_Kaynak Metin_
■ ■ ■ ■ ■ ■ ■

İBRAHİM HALİL ÇELİK
Dün unutulmaz eskimez dostlarımı Cuma gecesi hürmetine birer birer aramaya karar vermiştim . Başladım sırayla Muhtar İsmail Dağbaşı’nı, Mahmut Karakaş’ı, Mehmet Okay’ı, Adil Saraç’ı, Nihat Kürkçüoğlu’nu, Reşit Yardımcı’yı, Yusuf Urlu’yu , Cihat Kürkçüoğlu’nu ve Avukat Salih Demir’i ararken bir dostum ziyaretime geldi. Onunla sohbet ederken konu uzadı. Sıraya koyduğum diğer dostlarımı aramayı ertelemek zorunda kaldım. Yoksa sıra ile arayacağım dostlarımdan :
İzzettin Olgun’u ,Müslüm Çiftçi’yi Ahmet Apaydın’ı , Azmi Akbıyık’ı , Ahmet Ayoğlu’nu, Ahmet Akbıyık’ı Niyazi Dikme’yi, Mustafa Dişli’yi, Salih Badıllı’ yı , M. Faruk Bayrak’ı , Av. Şevket Küçük’ü, İsmail Dörtkardeş’ı, Niyazi Yanmaz’ı, Hulusi Yüksekdağ’ı , Ağabeyim İhsan Süreyya Sırma’yı , üstat Yusuf Demirkol abiyi, Enver Beşinci’yi , Ziya Gökalp’ı, Bayram Karaçor’u , Ali Kemal Temizer’i , Ahmet Bahçıvan’nı , Celal Güler’i, Ömer Kapaklı’yı, Aziz Emektar’ı , Veysel Polat’ı, Cuma Ağaç’ı ve Müslüm Ülgen’i aramayı sıraya koymuştum. Ama nasip olmadı. Bunları da Cuma günü ararım diye kendimi teselli ettim .

■ ■ ■ ■ ■ ■ ■

_Veri Kesiti_
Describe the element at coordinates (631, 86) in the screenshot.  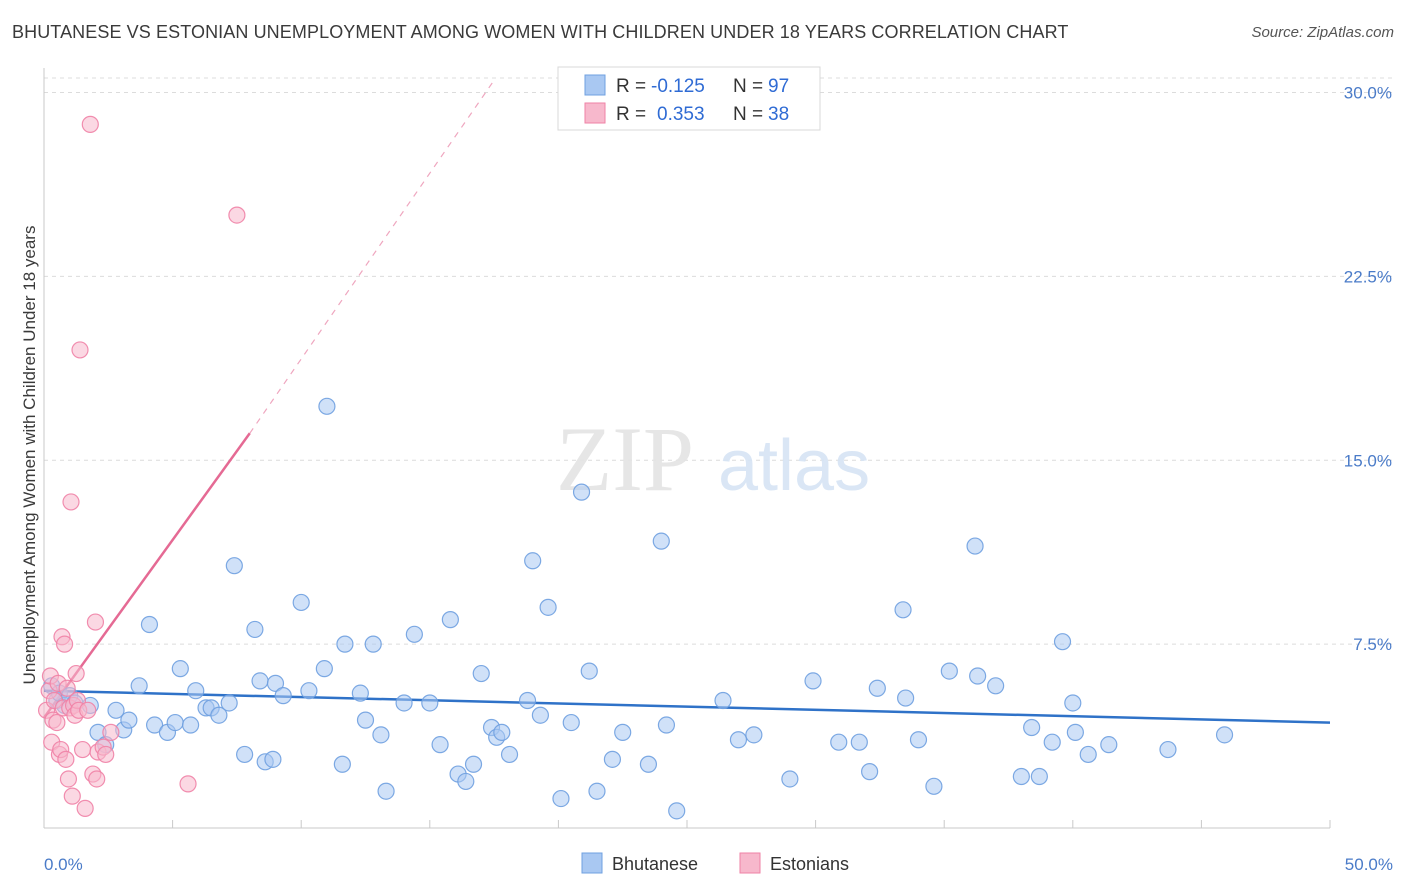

■ ■ ■ ■ ■ ■ ■

_Alıştırma Seti_
**1.** Dostları aramayı anlatan kaynak metinde anlatıcı, dostlarını hangi gecenin hürmetine aramaya karar vermiştir?
**2.** Dostları aramayı anlatan kaynak metne kaldığı yerden devam edin.
Veriler, dostları aramayı anlatan kaynak metinle hiçbir şekilde bağlantılı değildir.

_Görev Sonuçları_
**1.** Cuma gecesi hürmetine.

**2.**
Ancak ; 30 Ağustos 2024 , Cuma günü sabah oğlum Mikdad Lamih; İzzettin Olgun’un acı haberini mesajla yazmıştı bana. Ben sabahleyin mesajı görünce çok üzüldüm. Kahırlandım kendi kendime. Akşam arasaydım belki onu hastanede yatarken bulacaktım. Hayfa! Çok üzüldüm. Ne acı ki, sevdiğimiz birilerinin o dönülmez yolculuğa çıkışı bizleri hep kederlete boğuyor. Bu yıl dostlarımızdan giden gidene. Daha dün sayılacak üç dostumuzu uğurladık öte aleme. Türkiye Yazarlar Birliği Kurucu ve Şeref Başkanı D. Mehmet Doğan’i, Avrasya Yazarlar Birliği Genel Başkanı Yakup Ömeroğlu’nu ve Yazar değerli Ersin Nazif Gürdoğan’ı gönderdik öte aleme. Bu peş peşe giden edebiyat ve düşünce dünyasının yeri doldurulamaz dostlarımızın gidişleri acı veriyor bize. Ahmet Akbıyık bana İzzettini akşama onu hastaneye götürdüğünü ancak iyi olduğunu için eve çıktığını söyledi. Sabah vefat ettiğini duymuş onun . “ Bir şeyi yoktu. Sabah kalbi durmuş demek!” dedi çok üzüntülü olarak Ahmet . Rahmetli İzzettin Olgun onunla yıllarca bir abi gibi mesai yaptığı , çok saygı duyduğu ve değer verdiği emektar abisi idi Ahmed’in. İzzettin Olgun oranın kadim direği idi. Şimdi Cuma sofrası artık orada yetim kaldı. Daha kısa zaman önce telefonla konuşmuştuk onunla. Onu severdim. O da beni candan severdi. İşte nasip olmayınca olmuyor son görüşmemiz .Benimle yıllarca Belediye Meclis üyeliği ile Encümen üyeliğimi yaptı. Benden sonrada yıllarca aktif Belediyecilik yaptı Ahmet Bahçıvan döneminde . Emeği çoktur siyaset aleminde.
İzzettin’in Top dağındaki Mağarasında ne güzel günlerimiz geçmiştir . Ne sohbetler yapmıştık o mağarada ne sohbetler?. Nice değerli ve aziz dostlarımızla orada çok hatıralarımız vardı . Siyasi kulisler ve edebiyat , musiki ve siyaset üzerine nice sohbetlerimiz olmuştur. Ne kebaplar, ne çiğ köfteler yapılmıştır o mağarada . Dili olsa da o mağaranın neler neler söylerdi şimdi size ? Sözün ve sazın dile geldiği o demler şimdi geride kaldı. Ama onun dağda bıraktığı izler yıllarca devam edecektir.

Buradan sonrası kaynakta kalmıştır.